The silence on children as consumers in the Global South is surprising because studies with working children conducted in various countries are replete with casual references to children’s engagement with money (for an early example, see White, 1996: 830). These references often do not give us deep insight in children’s consumption in the Global South, but collectively they make the important point that more widespread levels of relative and absolute poverty do not mean that money and consumption have no role to play in young lives in the Global South – quite the contrary! Even if children’s work is largely survival motivated, this does not exclude them from engaging in consumption practices for leisure purposes. By focusing on the role of consumption in children’s lives in the context of urban Ethiopia, we respond to Viviana Zelizer’s (2002: 393) call for expanding research on children’s economic relations beyond the Global North ‘towards the enormous variety of children’s circumstances in the lower income regions where most of the world’s children actually live’.
Noticeably, silence on children’s actual engagement with money in the Global South is also maintained by actors we would least expect it from. The case in point is interventions around the theme of ‘financial inclusion’. For example, publications coming out of the Child and Youth Finance Movement (e.g. Billimoria et al., 2013) advocate for including children in the Global South in formal financial institutions and practices but do so without acknowledging that in the Global South, too, childhoods are already monetised and that children are already actively taking part in all sorts of financial practices as part of their everyday lives.
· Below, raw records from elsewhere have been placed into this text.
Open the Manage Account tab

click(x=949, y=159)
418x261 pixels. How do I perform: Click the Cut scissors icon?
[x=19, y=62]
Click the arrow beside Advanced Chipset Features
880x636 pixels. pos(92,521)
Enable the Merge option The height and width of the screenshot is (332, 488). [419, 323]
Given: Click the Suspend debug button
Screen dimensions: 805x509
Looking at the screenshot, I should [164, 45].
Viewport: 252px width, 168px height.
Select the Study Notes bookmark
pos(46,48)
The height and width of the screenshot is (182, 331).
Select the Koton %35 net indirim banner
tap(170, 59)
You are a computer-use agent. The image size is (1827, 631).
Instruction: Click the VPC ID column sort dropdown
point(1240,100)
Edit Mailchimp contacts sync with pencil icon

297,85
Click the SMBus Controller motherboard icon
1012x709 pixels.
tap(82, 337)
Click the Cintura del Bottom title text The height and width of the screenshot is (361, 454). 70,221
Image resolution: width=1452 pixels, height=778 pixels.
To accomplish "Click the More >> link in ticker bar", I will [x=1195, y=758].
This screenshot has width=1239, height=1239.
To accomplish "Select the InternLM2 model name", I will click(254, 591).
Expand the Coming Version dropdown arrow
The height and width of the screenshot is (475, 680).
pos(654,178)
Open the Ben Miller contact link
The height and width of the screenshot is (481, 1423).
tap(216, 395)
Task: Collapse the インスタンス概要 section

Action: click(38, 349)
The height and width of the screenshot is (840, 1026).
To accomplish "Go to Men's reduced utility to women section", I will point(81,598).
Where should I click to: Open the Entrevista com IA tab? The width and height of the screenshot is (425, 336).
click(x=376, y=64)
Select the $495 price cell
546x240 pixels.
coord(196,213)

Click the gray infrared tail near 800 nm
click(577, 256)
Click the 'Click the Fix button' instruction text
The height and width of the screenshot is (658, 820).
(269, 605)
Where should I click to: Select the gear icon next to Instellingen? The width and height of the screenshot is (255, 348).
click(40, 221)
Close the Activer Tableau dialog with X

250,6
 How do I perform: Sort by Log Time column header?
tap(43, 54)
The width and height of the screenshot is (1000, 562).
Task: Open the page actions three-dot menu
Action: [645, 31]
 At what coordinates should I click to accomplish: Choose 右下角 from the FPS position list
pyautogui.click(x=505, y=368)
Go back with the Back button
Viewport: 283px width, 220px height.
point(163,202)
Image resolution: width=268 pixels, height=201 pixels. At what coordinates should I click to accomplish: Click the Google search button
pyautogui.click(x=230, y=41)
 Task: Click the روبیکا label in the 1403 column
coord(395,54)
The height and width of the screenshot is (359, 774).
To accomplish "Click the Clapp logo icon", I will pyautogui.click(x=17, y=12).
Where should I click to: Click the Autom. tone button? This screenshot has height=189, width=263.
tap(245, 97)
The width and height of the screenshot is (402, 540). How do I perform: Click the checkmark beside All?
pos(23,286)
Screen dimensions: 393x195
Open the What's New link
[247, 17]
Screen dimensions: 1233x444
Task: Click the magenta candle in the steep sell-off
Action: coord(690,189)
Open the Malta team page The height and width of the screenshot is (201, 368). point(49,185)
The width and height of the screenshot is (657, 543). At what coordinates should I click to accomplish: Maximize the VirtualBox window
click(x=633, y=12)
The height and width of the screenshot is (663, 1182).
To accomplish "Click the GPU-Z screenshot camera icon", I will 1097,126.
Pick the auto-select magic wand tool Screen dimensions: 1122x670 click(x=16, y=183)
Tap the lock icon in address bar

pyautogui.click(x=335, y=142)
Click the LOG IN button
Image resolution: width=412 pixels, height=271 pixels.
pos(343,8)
Tatek Abebe and Yaw Ofosu-Kusi’s (2016) work on African childhoods goes some way towards explaining these different foci between childhood research in the Global North and South. They argue that African childhoods remain predominantly represented as either in crisis or ‘removed from forces of modernity, infrastructures and technology’ (Abebe and Ofosu-Kusi, 2016: 304). Such constructs contribute to a state of affairs in which children’s engagement with money in the Global South has received little attention beyond research with working children, and even then, the assumption is often that the money earned is used for survival predominantly. The latter is in line with a broader trend observed by Payal Arora (2019). She argues that social science scholarship in the Global South struggles to fully acknowledge consumption for leisure purposes among the poor. Yet, as the quote below from a young snack vendor in Ethiopia illustrates, also in the African context children aspire to leisure. Yet, in the African context, too, this typically requires money because many forms and places of leisure are monetised: I feel happy when I get the chance to watch TV in bars and also sell . . . When I see a person with his money being drunk and losing himself I laugh . . . We feel happy when a customer comes along smiling. (Woodhead, 1999: 40)
In this article, we focus on the role of money in the lives of working children involved in the traditional weaving economy in Addis Ababa, Ethiopia. We show that young weavers’ access to money facilitates new globalised forms of consumption among the young (e.g. watching European football matches), while it also transforms existing, localised forms of play (e.g. adding a ‘betting’ element to childhood games). We further argue that the modern phenomenon of money has long played a role in the process of becoming a young weaver as it is an element of a traditional (and gendered) apprenticeship practice. As such, we argue that Gamo childhoods have long been monetised. Even so, the forms of consumption this has facilitated have changed over time and thereby the particular ethnic, gendered and age-based distinctions that are realised through consumption (see also Huijsmans, 2019: 6).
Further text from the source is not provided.